Grief
Grief, Surrender, and the Practice of Letting Go
Personal Perspective: How may unprocessed grief be holding you back?
Posted March 8, 2024 Reviewed by Monica Vilhauer Ph.D.
Key points
- Resistance to grief may be just as psychologically challenging as grief itself.
- Grief can be triggered by experiences other than the death of a loved one.
- Even when we are experiencing grief, there are always ways to become hopeful.
It wasn’t until I was in a yoga class listening to the instructor talking about the importance of letting go that I realized a particular type of grief has been plaguing me recently.
Some scholars contend that all depression is a form of grief. Whether or not we have a diagnosable mental illness, all of us experience grief over the course of our lives. Grief doesn’t just occur after the death of a loved one. It can occur in reaction to trauma, the loss of a relationship, or even in reaction to changes that happen in our lives that weren’t our choice or that we feel we couldn’t control.

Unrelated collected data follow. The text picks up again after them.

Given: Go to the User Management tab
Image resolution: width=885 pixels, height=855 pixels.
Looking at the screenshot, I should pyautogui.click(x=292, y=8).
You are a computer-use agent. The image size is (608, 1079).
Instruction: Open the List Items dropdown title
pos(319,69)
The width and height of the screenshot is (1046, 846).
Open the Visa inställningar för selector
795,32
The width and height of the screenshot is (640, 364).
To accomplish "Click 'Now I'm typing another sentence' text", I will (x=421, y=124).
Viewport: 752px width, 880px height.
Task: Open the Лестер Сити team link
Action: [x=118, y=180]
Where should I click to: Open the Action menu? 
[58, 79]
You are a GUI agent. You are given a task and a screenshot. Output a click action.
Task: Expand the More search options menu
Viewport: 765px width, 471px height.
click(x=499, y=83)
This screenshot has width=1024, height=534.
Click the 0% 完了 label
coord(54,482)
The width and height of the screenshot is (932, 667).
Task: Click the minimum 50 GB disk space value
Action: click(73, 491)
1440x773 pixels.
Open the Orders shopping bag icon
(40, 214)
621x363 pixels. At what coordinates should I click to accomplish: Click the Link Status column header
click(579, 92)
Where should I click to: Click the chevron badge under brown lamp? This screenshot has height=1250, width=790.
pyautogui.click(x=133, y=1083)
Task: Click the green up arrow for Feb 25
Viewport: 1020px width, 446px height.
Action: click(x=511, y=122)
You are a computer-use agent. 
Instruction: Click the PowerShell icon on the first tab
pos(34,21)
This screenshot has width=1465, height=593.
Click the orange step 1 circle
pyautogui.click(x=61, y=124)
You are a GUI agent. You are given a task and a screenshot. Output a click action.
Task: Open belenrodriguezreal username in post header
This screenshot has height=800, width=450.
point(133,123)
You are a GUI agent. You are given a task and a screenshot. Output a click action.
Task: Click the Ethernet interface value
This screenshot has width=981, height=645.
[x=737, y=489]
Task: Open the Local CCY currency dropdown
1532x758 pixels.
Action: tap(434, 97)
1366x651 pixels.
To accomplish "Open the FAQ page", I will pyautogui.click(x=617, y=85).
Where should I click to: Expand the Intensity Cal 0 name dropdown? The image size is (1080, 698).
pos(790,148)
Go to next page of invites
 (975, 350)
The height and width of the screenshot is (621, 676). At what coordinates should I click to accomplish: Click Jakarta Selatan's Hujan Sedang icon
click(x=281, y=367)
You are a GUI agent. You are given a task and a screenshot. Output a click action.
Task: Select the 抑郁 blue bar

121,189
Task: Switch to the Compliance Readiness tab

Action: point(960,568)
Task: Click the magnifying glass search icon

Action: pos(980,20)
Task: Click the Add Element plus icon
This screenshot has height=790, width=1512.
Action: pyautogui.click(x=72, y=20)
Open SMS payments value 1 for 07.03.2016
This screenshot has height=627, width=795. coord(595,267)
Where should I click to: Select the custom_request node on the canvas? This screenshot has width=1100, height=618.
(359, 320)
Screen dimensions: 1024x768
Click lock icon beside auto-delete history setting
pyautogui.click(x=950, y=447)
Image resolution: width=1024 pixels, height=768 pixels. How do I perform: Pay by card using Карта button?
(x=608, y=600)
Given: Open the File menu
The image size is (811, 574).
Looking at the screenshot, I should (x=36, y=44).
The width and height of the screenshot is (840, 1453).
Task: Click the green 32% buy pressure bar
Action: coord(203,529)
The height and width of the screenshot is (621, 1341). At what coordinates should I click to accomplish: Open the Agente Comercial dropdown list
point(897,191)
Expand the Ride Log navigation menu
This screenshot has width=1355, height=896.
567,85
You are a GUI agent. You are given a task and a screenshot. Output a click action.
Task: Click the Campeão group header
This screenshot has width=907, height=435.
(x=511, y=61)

We can grieve over a childhood that was fraught or non-ideal, or an imagined future we had for ourselves that no longer seems likely.
What all of these experiences have in common is that the way we think about ourselves when experiencing grief impacts our relationships with the people in our lives, and just as importantly, our relationship with ourselves. Grief isn’t necessarily something that will ever fully go away, depending on its origin, but it is something that we can sit with and lean into. I realized as my yoga practice progressed that the reason why my grief was feeling so overwhelming was because I was resisting how I was feeling—and that resistance was causing me more suffering.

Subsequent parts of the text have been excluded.